Records to process.

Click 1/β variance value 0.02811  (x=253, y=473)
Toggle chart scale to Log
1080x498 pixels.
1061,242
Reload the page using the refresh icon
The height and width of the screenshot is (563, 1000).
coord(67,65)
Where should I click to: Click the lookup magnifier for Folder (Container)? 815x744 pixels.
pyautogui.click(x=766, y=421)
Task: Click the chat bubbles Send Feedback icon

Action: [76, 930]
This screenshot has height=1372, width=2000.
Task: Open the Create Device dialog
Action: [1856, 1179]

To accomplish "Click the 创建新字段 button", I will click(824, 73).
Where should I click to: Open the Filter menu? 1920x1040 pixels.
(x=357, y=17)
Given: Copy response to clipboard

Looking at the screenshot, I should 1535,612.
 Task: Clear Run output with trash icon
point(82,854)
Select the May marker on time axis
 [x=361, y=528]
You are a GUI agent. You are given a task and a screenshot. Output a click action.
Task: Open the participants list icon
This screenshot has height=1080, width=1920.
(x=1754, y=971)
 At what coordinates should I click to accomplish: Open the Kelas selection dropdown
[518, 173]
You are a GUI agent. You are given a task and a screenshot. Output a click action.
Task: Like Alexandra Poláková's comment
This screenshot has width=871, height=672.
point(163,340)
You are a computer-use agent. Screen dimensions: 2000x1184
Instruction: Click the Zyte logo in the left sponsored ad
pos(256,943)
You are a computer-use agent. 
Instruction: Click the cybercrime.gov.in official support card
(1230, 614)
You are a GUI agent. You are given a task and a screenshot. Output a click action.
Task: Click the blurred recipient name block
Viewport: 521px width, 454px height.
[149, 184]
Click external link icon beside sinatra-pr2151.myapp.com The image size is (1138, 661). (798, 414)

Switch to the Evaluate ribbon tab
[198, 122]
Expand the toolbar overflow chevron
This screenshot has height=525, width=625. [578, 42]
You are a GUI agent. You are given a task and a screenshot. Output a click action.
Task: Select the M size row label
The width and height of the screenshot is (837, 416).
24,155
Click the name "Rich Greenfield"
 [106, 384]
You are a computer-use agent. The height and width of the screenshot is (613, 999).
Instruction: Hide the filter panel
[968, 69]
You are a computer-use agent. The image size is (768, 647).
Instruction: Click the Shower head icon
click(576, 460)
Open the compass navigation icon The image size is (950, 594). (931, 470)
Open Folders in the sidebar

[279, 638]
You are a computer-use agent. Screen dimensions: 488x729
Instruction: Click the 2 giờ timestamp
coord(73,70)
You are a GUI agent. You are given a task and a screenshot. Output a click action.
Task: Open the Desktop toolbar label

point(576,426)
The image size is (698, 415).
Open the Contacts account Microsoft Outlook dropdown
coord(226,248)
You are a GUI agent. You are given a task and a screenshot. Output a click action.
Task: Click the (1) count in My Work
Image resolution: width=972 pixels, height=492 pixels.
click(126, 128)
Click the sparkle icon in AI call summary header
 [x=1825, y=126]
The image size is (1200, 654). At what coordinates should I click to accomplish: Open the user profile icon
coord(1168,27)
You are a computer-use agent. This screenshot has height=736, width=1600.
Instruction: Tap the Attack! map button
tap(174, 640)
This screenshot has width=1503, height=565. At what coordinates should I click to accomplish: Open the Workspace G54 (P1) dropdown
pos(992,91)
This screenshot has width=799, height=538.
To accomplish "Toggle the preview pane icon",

Aim of the exercise.
In the entries from the line containing "Select the May marker on time axis" through the line containing "(x=1754, y=971)", rename "participants list" to "attendee list" and write out only those lines, leaving everything else unchanged.

Written response.
Select the May marker on time axis
 [x=361, y=528]
You are a GUI agent. You are given a task and a screenshot. Output a click action.
Task: Open the attendee list icon
This screenshot has height=1080, width=1920.
(x=1754, y=971)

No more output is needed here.